The parties involved in Saris’ ruling have until January 10 to submit an injunction to the court, based on her ruling, that explains what parts of Section 99 are not constitutional. The Massachusetts attorney general’s office, meanwhile, said it’s looking over Saris’ decision and will decide if it wants to appeal, according to WBUR.

Congress

Center for Responsive Politics: Bipartisan bill would mandate donor disclosure in political ads

By Karl Evers-Hillstrom

The Political Accountability and Transparency Act (H.R. 7267), sponsored by U.S. Representatives Kathleen Rice (D-N.Y.), Mike Gallagher (R-Wis.) and Derek Kilmer (D-Wash.), would require any organization that runs political ads to disclose its top donors and tighten rules preventing candidates from coordinating with super PACs on independent expenditures, among other changes…

The bill, endorsed by several campaign finance reform groups, would require all television, radio and internet political advertisements to display the three largest donors to the organization paying for the advertisement, including super PACs and non-disclosing “dark money” groups…

The bill would clarify that outside groups and campaigns cannot coordinate on communications that mention a candidate starting 120 days before a primary and through the general election.
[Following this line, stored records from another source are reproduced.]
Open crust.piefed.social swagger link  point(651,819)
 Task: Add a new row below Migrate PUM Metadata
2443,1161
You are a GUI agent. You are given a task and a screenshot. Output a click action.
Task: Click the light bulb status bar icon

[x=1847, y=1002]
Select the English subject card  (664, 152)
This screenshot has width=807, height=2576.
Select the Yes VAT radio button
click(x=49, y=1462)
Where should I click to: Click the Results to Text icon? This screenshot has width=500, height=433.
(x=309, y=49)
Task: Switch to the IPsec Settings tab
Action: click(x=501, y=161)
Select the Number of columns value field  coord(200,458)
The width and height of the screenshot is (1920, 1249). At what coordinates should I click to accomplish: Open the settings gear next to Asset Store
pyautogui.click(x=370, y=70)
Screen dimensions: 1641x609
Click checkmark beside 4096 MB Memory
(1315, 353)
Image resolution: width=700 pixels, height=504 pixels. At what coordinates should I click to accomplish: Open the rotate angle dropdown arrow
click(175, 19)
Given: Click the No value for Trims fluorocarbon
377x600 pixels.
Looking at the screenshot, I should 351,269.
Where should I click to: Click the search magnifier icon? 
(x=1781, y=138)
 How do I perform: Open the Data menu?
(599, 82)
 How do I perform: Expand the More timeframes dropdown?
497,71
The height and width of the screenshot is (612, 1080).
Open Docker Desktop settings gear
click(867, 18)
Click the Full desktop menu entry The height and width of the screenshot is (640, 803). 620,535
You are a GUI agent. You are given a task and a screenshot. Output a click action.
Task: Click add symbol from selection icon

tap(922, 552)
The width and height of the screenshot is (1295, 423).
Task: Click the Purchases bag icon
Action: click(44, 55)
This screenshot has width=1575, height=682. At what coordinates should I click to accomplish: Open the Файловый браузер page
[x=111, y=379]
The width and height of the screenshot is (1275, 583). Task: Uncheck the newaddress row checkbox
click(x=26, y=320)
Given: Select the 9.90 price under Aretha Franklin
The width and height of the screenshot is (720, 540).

That applies to all types of activity, including mail and canvassing literature.

Under the bill’s language, coordination on outside spending between an outside group and an individual who has not yet announced their candidacy would still be classified as coordination if the individual runs for office afterword…

The bill also aims to end misuse of leadership PACs by clarifying that the “personal use” restriction on campaign funds applies to all committees, including leadership PACs. Issue One and Campaign Legal Center revealed widespread abuse of these PACs in a 2018 report.